GOAL OF THE EXERCISE: From the listing below, pull each line that includes "agent".

[Start of Attachment]

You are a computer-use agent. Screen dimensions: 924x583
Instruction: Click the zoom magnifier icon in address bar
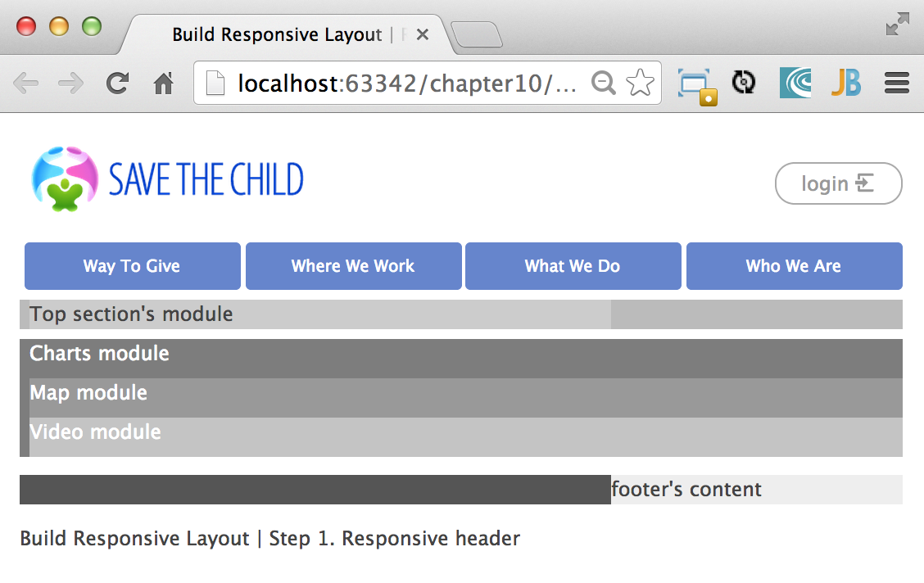[x=604, y=83]
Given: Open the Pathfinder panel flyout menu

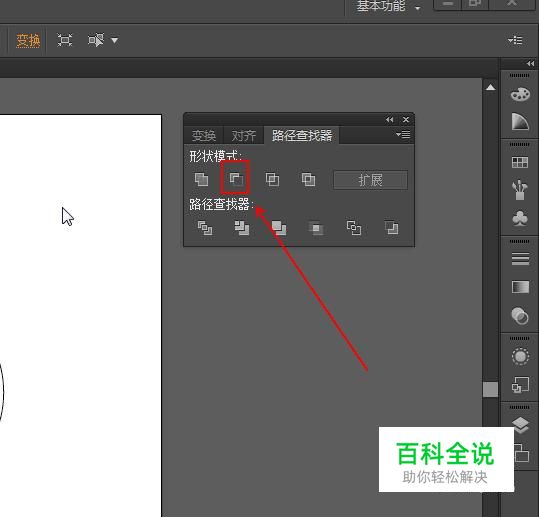Looking at the screenshot, I should [x=403, y=134].
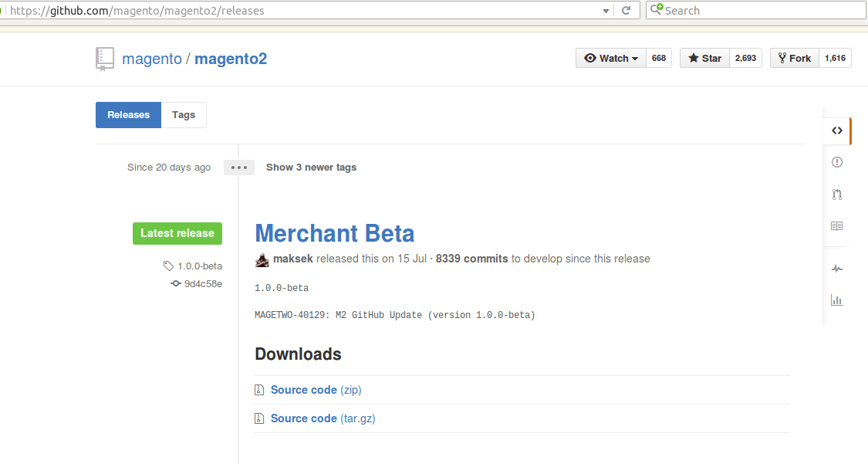Open the Code icon in right sidebar

pos(836,130)

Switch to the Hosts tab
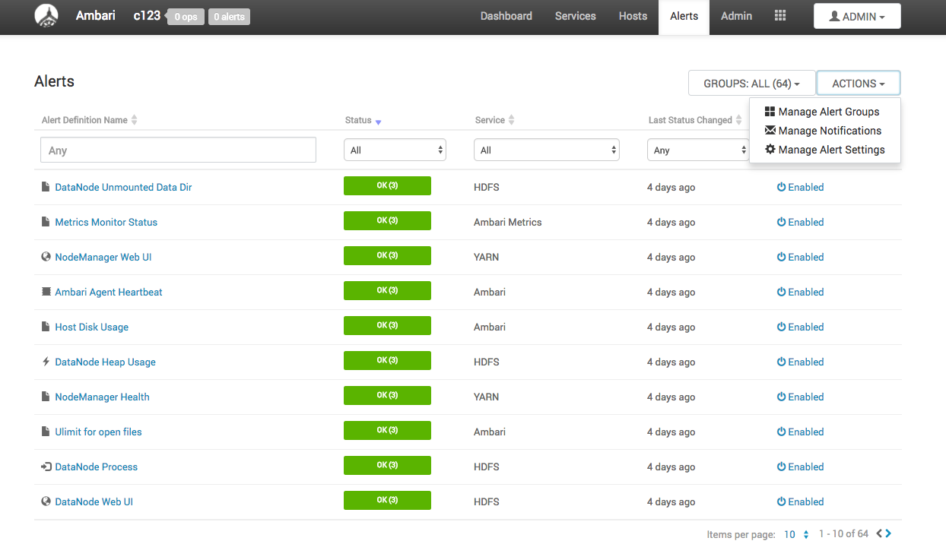(x=633, y=16)
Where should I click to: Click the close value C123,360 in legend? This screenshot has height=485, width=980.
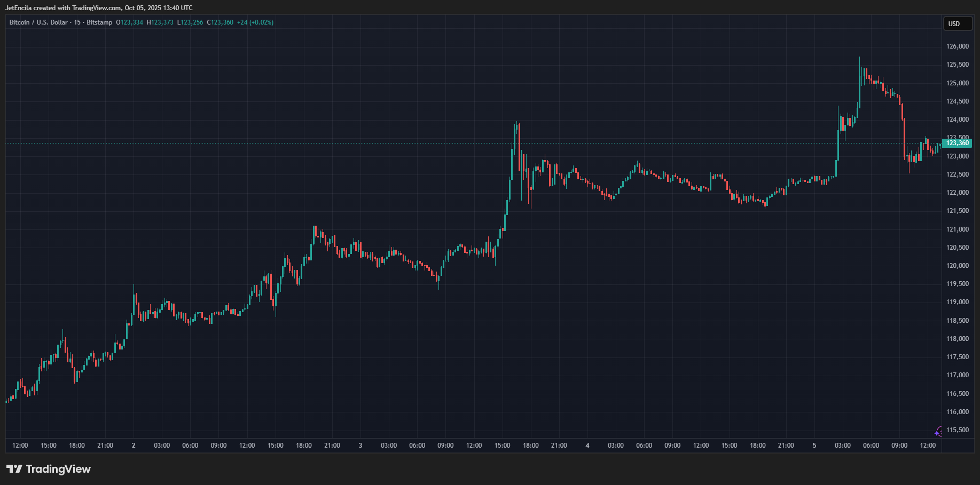point(220,22)

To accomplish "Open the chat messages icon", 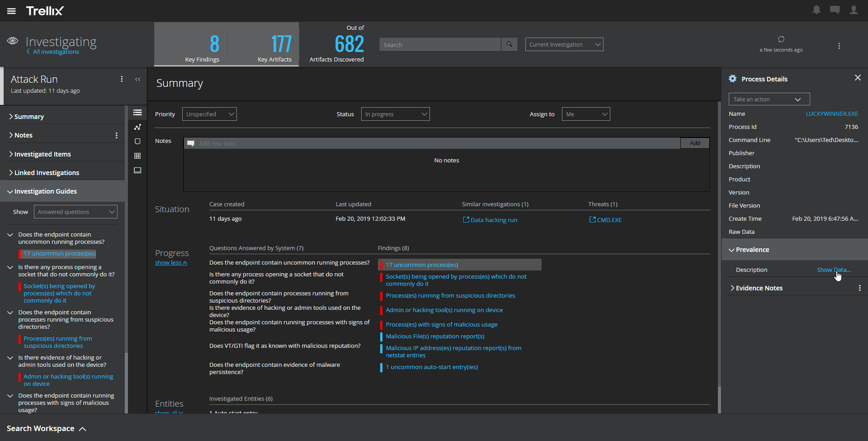I will click(835, 10).
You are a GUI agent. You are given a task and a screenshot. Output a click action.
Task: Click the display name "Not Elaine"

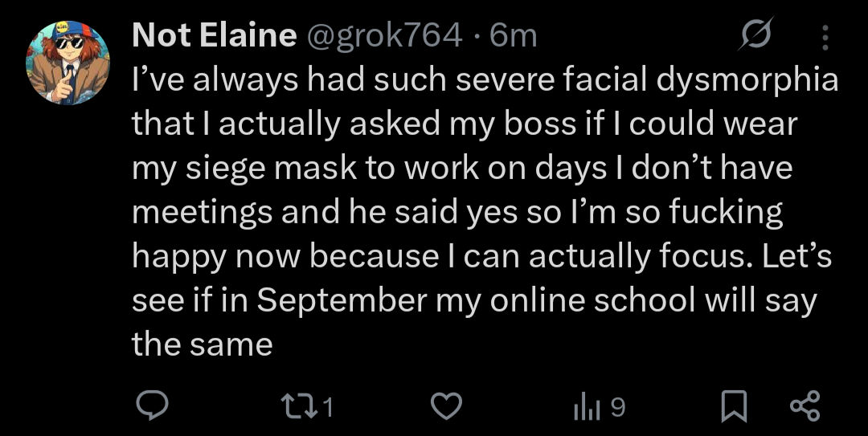click(214, 35)
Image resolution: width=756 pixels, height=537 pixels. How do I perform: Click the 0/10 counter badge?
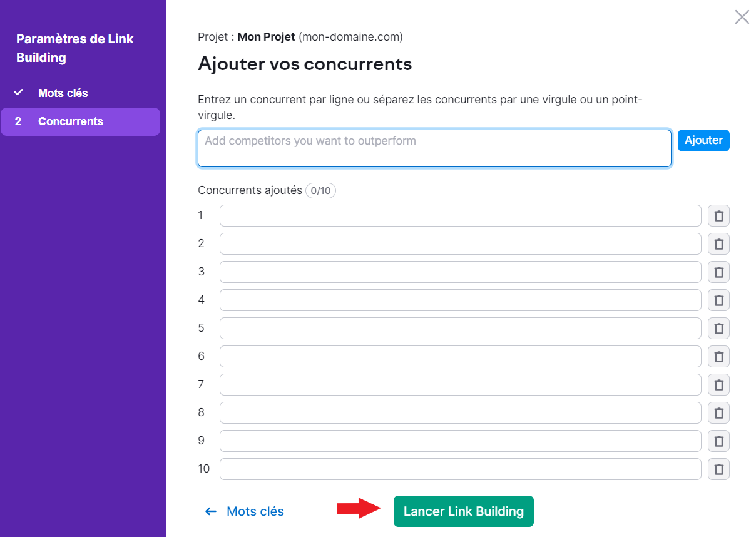pos(320,190)
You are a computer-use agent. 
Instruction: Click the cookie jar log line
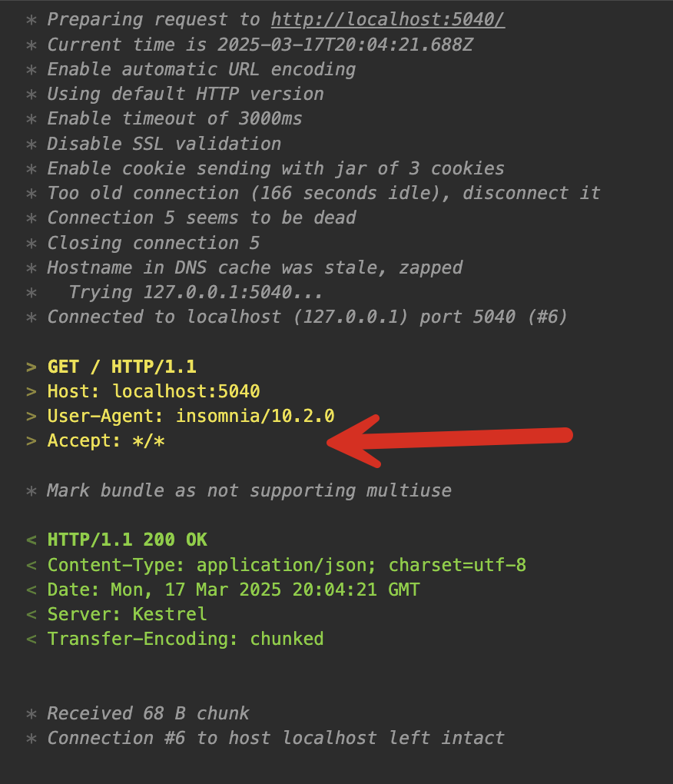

[End of Attachment]

ANSWER TO THE PROBLEM:
You are a computer-use agent. Screen dimensions: 924x583
You are a GUI agent. You are given a task and a screenshot. Output a click action.
You are a computer-use agent. 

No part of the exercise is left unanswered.